_Goal:_ Output the listing below without any changes, starting at the line that contains "Go to 组件移除 page in sidebar" and continuing through the last line of the listing, both included. Leave out the pictures.

(begin)

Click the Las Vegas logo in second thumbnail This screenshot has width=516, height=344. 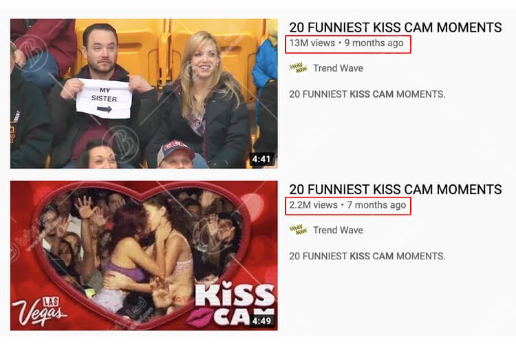click(39, 310)
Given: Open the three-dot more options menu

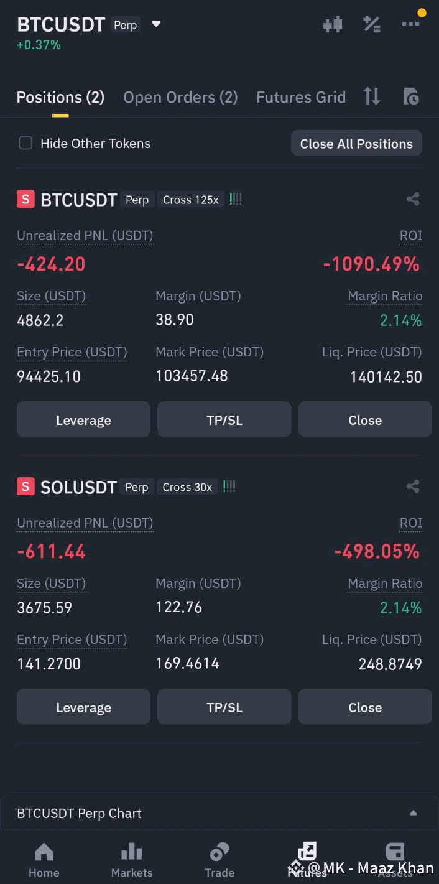Looking at the screenshot, I should tap(410, 24).
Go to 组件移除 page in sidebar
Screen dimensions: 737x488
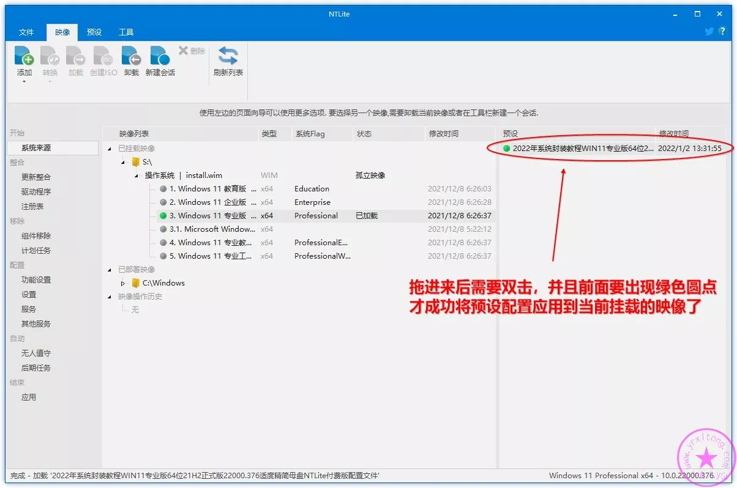[36, 236]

(end)

_Correct response:_
Go to 组件移除 page in sidebar
Screen dimensions: 737x488
[36, 236]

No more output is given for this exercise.